СОБЫТИЯ
Как
мы уже отмечали выше, историю военных действий
в годы Первой Мировой можно было бы назвать «Крушение
иллюзий». Мы уже упоминали, что в ходе военных
действий вместе с десятками военных
кораблей погибли
и многие теории, причем с таким же ужасным грохотом,
какой сопровождал гибель «Куин Мэри» в
Ютландском бою. Вольно или невольно, но мы
вынуждены
рассматривать все события этого периода
через призму англо-германского
морского противостояния. Все остальные
театры имели откровенно второстепенный
характер, что подчеркивалось выделенными
для этих театров
силами. Англичане для действий на
Средиземном море не
нашли ничего лучше старых броненосцев. Даже
появление «Гебена»
в составе турецкого флота не взволновало
Адмиралтейство.
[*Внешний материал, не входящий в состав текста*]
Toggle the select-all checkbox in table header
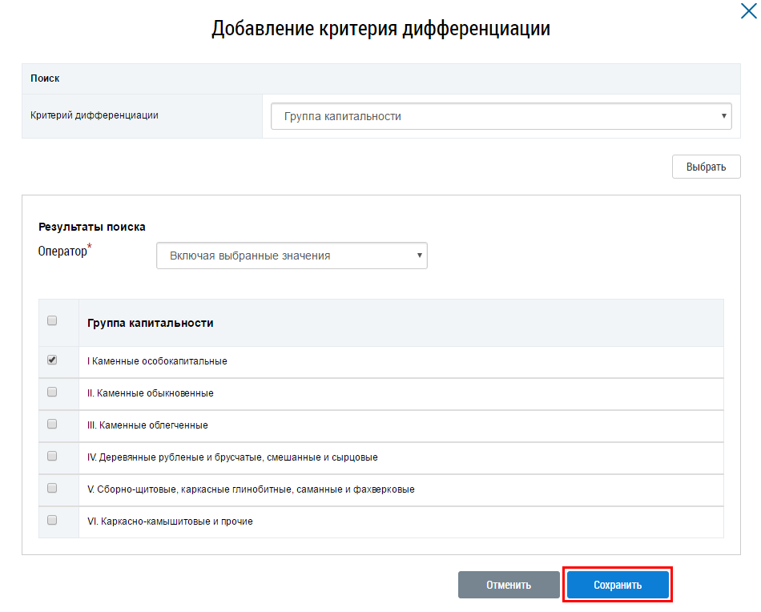Viewport: 761px width, 612px height. point(52,320)
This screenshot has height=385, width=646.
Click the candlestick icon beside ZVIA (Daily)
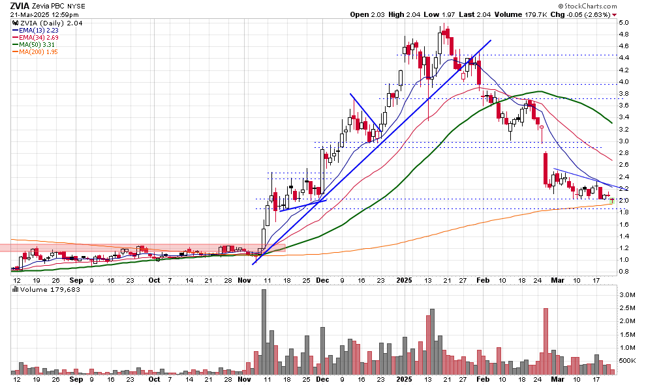[15, 23]
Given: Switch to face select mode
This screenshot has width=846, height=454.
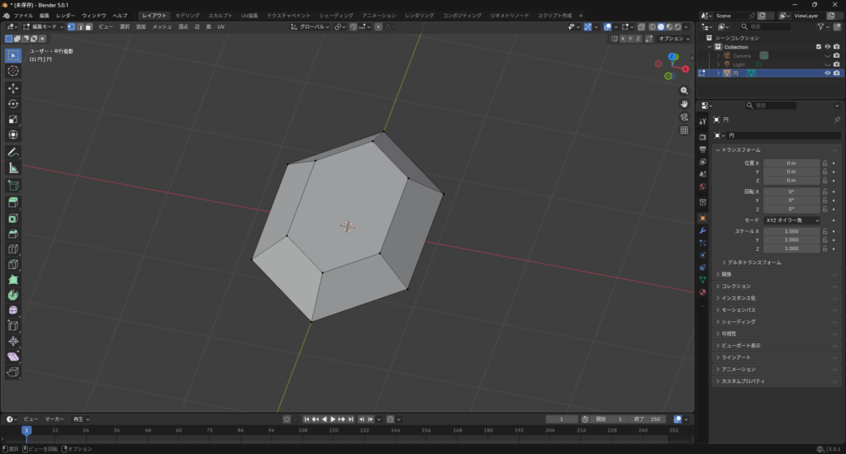Looking at the screenshot, I should [88, 27].
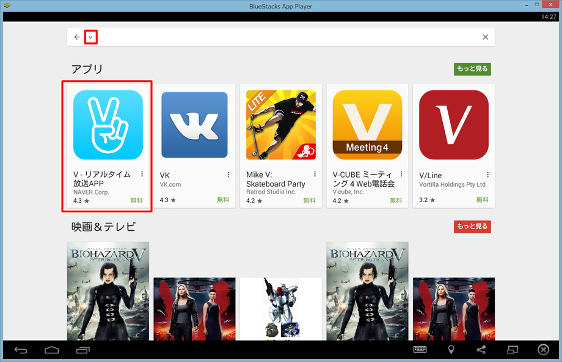Click the location pin icon
The height and width of the screenshot is (362, 562).
point(451,350)
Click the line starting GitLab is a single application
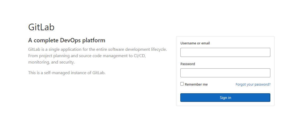 tap(98, 49)
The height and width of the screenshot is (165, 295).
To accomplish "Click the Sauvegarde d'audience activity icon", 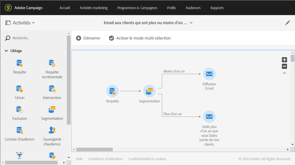I will [52, 130].
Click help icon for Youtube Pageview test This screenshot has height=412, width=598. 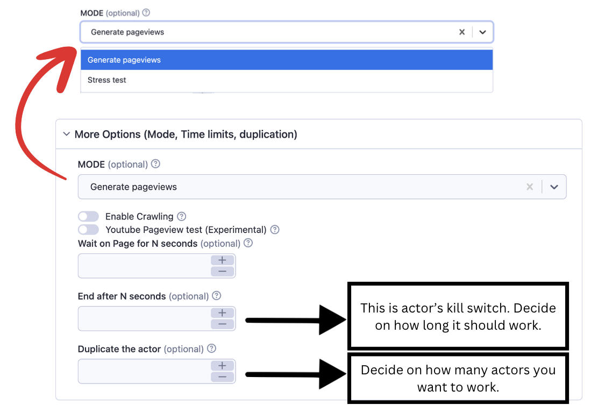point(275,230)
Оно решило, что «Лорда
Нельсона» и «Агамемнона»
хватит для нейтрализации кошмара, перед
которым трепетал весь российский
Черноморский флот.
То же самое можно сказать и об отношении
немцев к Балтике. Они до такой степени
считали ее «Тевтонским озером»,
что против русской бригады линкоров не нашли
ничего лучше пары легких крейсеров. Когда
нам громогласно сообщает о том, что для
«усиления» своего флота
на Балтике немцы перебросили туда 4-ю
эскадру линкоров,
следует вспомнить, что на самом деле это
были броненосцы
типа «Виттельсбах», которые потеряли всякое
боевое значение еще лет 10 назад.
Главным
определяющим фактором в годы войны стала
полная изоляция морских театров военных
действий. Если русский
Балтийский и Черноморский флоты, а также
австрийский флот оказались в вынужденной
изоляции,
продиктованной самой географией театра, то
мы без труда можем
найти и примеры самоизоляции. В течение
всей войны русские с ужасом ожидали
появления на Балтике
дредноутов Флота Открытого Моря.
Действительно,
пару раз они туда заглядывали в ходе первой
и второй Моонзундских операций
германского флота. А ведь Кильский
канал строился именно как внутренняя операционная
линия! Но в 1915 году немцы перебросили на Балтику
лишь одну эскадру линкоров с кораблями сопровождения.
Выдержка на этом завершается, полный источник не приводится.